7. ヒンズーについて考える


バリ島の宗教はヒンズーである。これだけヒンズーが濃いのは世界でもインドとここだけだろう。
ちなみにバリ島が属する国・インドネシアは、イスラムが主な宗教である。仏教やキリスト教が大半を占める地域もあるらしいが、ヒンズーはバリ島だけである。

インドネシアに宗教が伝わってきた順番としては、おそらく仏教、ヒンズー、イスラム、そして最後にキリスト教となるのであろう。仏教の影響があった証拠としては、ボロブドールというところに仏教の一大遺跡がある。その後ヒンズーの影響を受け、イスラムに飲み込まれた、ということのようだ。ところがこのイスラムの勢力は、バリ島にだけは及ばなかったらしい。この小さな島は、イスラムにとって全く重視されなかった。
かくしてバリはイスラムに飲み込まれることはなく、ヒンズーを信仰し続けた。これがまたバリを、インドネシアの中でも特別なものにしているのである。

バリがヒンズーであるということも、日本人をひきつける要因になっているのではないかと思う。日本人がヒンズー自体に惹かれるだろうということだけでなく、その思想性を持つ人々にも、である。

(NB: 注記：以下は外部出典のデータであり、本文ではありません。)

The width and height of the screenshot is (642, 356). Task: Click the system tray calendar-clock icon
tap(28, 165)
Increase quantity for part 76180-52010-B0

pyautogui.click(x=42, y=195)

どういう思想か? ヒンズーは八百万の神を信じる多神教である。日本人もいろんな仏を拝んだり(仏教)、木や石までも祀って拝む(神道)という多神教。ゆえに、一神教のイスラムよりもヒンズーの人とのほうが考えを共有しやすいと思われる。そして、これはあまり知られていないが、日本の神様にはヒンズーを起源とするものがある。七福神のうちの弁財天はサラスワティ、また大黒天はシバにその起源を発している。同一人物といってもいい。実はつながっているのだ。

動物の神様もいておもしろい。象の顔をしたガネーシャ、猿のハヌマーン、鳥のガルーダ。

またヒンズーには厳しい戒律があるわけではなく、いろいろなものを受容してしまう広さがある。このへんも日本の大乗仏教に通ずるものがある。
ヒンズーは仏教でさえもヒンズーの一部であると捉えている。つまり仏教の開祖・ゴータマ・シッダールタは、ヒンズーの神・ヴィシュヌの生まれ変わりであるとされているのである。この飲み込みの広さは驚くべきである。一神教で他を排除するかのような思想ではなく、全てを包含してしまう。

宗教について深く考える日本人はあまりいないかもしれないが、一度こういった視点で考えてみるのもおもしろいかもしれない。